Data to use:
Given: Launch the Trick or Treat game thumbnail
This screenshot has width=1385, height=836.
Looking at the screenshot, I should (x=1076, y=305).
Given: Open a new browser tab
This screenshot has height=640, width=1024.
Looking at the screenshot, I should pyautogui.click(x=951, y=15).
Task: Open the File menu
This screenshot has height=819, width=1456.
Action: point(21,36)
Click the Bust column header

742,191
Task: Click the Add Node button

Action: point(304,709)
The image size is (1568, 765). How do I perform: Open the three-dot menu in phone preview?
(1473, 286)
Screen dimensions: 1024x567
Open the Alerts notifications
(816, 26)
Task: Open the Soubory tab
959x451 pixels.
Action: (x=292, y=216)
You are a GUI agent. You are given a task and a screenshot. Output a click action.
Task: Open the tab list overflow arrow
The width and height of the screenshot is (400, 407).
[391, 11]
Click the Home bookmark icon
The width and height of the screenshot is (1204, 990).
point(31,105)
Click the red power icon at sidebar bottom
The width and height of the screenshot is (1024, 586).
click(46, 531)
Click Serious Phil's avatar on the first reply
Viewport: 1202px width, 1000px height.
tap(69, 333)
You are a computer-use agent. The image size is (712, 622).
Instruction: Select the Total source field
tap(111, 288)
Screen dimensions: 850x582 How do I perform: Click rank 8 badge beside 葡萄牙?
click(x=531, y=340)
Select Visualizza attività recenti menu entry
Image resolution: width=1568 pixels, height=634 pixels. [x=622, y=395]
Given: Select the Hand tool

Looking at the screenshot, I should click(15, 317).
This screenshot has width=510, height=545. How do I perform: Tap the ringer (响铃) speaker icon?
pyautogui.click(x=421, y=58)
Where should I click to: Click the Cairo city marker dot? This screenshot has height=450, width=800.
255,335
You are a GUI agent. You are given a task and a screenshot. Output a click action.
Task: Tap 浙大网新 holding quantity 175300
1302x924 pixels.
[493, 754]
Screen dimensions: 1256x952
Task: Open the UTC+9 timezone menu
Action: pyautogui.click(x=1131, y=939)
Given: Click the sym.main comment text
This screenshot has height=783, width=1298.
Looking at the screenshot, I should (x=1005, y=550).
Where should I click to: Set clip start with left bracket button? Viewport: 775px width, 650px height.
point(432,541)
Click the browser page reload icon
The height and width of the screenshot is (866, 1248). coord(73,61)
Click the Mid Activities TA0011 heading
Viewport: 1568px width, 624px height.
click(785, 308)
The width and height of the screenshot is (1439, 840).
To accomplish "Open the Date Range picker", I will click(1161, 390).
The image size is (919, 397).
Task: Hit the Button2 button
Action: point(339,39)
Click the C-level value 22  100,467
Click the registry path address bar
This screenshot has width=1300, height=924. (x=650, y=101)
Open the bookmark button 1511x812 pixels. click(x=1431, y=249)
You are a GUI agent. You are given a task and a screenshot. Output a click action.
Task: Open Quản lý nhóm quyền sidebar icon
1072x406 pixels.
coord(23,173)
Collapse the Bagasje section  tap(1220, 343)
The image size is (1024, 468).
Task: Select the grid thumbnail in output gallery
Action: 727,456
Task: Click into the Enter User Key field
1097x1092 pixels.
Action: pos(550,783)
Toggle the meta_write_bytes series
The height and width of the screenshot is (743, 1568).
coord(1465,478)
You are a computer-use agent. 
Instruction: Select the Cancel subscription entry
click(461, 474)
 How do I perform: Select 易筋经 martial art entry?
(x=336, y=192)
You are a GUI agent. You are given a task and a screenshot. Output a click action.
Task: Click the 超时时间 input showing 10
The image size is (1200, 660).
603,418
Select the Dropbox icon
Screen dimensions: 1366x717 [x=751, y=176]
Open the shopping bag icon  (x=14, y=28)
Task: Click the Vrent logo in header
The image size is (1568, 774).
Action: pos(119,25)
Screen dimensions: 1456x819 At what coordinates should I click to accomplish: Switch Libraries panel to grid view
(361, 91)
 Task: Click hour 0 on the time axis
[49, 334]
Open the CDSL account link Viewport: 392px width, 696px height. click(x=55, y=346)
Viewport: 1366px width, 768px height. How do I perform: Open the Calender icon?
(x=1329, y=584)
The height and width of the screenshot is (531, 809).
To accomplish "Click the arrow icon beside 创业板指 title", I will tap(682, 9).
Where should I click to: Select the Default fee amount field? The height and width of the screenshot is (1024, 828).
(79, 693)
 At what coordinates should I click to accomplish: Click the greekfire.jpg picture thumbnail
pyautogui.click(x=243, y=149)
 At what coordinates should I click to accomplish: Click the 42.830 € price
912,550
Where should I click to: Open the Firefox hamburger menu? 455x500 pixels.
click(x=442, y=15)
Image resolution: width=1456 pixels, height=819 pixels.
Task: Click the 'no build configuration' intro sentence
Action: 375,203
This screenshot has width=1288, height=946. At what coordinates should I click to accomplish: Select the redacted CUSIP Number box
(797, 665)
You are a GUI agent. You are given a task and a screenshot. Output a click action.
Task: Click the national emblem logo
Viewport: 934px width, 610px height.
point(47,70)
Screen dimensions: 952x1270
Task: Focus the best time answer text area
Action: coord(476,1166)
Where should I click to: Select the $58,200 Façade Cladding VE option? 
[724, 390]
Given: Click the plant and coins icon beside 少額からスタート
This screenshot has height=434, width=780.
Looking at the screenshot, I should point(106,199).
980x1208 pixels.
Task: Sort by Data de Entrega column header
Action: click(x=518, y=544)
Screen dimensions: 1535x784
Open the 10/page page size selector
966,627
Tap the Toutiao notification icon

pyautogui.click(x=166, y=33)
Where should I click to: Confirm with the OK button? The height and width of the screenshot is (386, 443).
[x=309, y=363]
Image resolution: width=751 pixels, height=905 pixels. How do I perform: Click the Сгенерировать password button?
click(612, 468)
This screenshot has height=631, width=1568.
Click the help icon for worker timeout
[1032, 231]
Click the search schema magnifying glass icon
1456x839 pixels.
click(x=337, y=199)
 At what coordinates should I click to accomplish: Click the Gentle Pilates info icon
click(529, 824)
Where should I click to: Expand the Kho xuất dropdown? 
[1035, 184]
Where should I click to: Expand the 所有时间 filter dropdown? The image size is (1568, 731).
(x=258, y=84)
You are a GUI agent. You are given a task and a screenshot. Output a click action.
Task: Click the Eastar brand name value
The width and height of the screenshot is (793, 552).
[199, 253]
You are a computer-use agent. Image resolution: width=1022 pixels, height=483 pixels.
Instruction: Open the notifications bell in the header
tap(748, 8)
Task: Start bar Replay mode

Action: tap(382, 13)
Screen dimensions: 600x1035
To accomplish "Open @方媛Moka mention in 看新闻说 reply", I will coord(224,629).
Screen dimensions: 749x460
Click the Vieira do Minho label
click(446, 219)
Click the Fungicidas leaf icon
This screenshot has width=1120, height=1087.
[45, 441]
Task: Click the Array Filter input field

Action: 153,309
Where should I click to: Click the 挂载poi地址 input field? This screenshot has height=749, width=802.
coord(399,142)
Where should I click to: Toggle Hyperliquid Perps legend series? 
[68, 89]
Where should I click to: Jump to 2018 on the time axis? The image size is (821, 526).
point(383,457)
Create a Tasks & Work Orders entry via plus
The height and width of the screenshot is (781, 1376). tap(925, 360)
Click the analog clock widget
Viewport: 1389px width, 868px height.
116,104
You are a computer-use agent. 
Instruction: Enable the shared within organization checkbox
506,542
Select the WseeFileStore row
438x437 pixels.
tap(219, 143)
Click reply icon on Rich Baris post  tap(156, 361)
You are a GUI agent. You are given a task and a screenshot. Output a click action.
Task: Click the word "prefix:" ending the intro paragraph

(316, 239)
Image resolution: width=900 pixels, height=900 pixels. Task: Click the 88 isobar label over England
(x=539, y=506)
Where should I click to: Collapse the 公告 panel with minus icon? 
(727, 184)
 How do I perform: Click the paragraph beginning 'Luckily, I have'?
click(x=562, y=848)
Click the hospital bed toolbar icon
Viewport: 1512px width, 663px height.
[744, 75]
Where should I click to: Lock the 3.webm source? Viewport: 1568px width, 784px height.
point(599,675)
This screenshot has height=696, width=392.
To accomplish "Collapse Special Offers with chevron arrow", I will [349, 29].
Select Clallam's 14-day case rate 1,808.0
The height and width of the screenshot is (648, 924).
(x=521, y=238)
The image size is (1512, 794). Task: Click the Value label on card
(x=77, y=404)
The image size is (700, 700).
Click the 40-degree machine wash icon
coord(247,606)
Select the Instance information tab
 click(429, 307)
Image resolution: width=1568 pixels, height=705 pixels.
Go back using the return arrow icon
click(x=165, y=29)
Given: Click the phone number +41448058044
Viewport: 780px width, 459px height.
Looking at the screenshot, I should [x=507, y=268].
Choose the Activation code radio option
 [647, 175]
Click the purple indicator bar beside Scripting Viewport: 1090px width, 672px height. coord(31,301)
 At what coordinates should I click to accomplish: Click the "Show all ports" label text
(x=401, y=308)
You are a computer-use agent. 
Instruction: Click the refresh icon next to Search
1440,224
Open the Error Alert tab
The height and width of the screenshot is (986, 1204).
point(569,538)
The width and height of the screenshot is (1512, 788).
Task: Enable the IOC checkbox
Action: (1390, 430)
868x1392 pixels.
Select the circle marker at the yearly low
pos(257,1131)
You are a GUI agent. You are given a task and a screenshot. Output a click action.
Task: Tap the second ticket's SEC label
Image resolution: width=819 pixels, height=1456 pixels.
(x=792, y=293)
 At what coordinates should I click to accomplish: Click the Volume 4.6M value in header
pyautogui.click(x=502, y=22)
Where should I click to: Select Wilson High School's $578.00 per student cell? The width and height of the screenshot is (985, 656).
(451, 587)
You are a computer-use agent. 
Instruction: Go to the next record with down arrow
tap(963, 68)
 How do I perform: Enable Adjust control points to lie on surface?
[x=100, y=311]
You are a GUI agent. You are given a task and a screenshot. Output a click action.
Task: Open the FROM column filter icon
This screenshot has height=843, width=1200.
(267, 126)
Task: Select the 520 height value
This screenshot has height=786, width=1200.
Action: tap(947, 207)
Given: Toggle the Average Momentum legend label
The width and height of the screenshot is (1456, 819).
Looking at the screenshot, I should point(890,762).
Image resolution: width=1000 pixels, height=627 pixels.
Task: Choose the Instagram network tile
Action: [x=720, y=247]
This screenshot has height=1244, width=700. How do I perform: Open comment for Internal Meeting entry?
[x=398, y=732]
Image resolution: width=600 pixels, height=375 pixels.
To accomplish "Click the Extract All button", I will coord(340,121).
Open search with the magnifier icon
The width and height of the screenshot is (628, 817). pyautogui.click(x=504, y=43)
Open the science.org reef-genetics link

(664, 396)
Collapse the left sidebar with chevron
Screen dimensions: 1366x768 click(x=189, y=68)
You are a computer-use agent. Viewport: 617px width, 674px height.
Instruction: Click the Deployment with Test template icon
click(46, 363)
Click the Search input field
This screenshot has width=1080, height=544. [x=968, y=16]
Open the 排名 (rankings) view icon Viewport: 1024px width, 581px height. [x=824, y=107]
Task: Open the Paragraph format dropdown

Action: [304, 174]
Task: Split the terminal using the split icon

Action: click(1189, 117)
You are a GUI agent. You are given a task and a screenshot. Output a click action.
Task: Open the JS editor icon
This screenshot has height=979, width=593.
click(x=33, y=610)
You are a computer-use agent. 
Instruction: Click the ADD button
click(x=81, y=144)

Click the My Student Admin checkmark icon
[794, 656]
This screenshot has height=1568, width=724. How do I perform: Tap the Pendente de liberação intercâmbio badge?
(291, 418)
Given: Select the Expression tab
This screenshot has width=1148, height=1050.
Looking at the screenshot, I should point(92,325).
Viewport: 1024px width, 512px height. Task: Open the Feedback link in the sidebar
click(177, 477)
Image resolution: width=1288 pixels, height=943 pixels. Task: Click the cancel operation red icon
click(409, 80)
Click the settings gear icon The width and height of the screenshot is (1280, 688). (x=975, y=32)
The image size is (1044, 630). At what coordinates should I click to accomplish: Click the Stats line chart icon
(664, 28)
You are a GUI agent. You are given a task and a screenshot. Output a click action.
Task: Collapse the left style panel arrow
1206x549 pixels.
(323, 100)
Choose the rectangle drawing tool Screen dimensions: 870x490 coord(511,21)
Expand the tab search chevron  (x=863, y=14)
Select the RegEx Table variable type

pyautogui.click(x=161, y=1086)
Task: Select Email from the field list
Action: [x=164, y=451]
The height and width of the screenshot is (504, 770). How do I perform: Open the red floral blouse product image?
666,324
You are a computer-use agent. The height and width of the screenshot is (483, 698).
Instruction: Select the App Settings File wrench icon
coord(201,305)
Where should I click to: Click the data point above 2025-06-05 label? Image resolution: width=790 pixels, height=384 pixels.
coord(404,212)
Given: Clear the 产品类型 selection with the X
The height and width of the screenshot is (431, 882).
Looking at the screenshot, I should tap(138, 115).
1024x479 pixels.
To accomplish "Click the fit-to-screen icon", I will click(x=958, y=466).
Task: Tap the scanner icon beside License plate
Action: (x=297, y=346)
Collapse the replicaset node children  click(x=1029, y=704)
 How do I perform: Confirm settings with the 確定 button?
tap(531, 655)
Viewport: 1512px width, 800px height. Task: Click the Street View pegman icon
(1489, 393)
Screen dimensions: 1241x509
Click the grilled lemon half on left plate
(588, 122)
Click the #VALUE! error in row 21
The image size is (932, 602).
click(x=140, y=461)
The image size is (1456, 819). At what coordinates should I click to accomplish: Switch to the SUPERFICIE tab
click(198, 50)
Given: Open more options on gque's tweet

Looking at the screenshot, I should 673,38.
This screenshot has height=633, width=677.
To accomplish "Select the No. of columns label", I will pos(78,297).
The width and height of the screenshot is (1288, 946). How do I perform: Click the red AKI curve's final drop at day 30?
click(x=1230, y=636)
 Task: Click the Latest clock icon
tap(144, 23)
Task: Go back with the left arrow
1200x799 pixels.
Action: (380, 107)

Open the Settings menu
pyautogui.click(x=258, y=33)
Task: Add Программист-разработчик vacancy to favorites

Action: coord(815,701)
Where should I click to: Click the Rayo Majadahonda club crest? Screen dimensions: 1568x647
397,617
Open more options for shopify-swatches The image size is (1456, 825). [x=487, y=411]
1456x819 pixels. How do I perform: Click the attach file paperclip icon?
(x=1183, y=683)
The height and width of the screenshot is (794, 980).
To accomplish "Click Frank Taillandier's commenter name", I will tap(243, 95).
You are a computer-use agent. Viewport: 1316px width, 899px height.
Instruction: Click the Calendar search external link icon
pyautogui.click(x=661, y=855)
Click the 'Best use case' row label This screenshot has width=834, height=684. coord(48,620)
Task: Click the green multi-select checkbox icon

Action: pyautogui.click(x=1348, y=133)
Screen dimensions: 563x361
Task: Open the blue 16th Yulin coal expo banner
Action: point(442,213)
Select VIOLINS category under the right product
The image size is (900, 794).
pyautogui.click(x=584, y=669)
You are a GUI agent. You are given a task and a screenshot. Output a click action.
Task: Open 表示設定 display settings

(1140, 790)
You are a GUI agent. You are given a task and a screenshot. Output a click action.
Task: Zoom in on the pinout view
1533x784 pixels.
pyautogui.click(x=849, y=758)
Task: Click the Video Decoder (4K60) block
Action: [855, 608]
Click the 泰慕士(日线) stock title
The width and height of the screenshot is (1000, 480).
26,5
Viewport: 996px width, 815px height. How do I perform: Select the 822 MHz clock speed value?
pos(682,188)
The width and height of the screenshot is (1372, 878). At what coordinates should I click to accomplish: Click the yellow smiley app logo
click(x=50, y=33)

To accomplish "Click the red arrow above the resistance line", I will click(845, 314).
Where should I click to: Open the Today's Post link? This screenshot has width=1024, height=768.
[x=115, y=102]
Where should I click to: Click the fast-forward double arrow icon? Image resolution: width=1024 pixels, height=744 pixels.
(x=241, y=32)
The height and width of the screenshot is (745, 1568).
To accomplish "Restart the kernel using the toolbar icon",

Task: Duplicate the listing lines verbatim, starting with the line containing "Task: Click hour 0 on the time axis" and continuing through the line containing "will tap(682, 9).".

Task result:
 Task: Click hour 0 on the time axis
[49, 334]
Open the CDSL account link Viewport: 392px width, 696px height. click(x=55, y=346)
Viewport: 1366px width, 768px height. How do I perform: Open the Calender icon?
(x=1329, y=584)
The height and width of the screenshot is (531, 809).
To accomplish "Click the arrow icon beside 创业板指 title", I will tap(682, 9).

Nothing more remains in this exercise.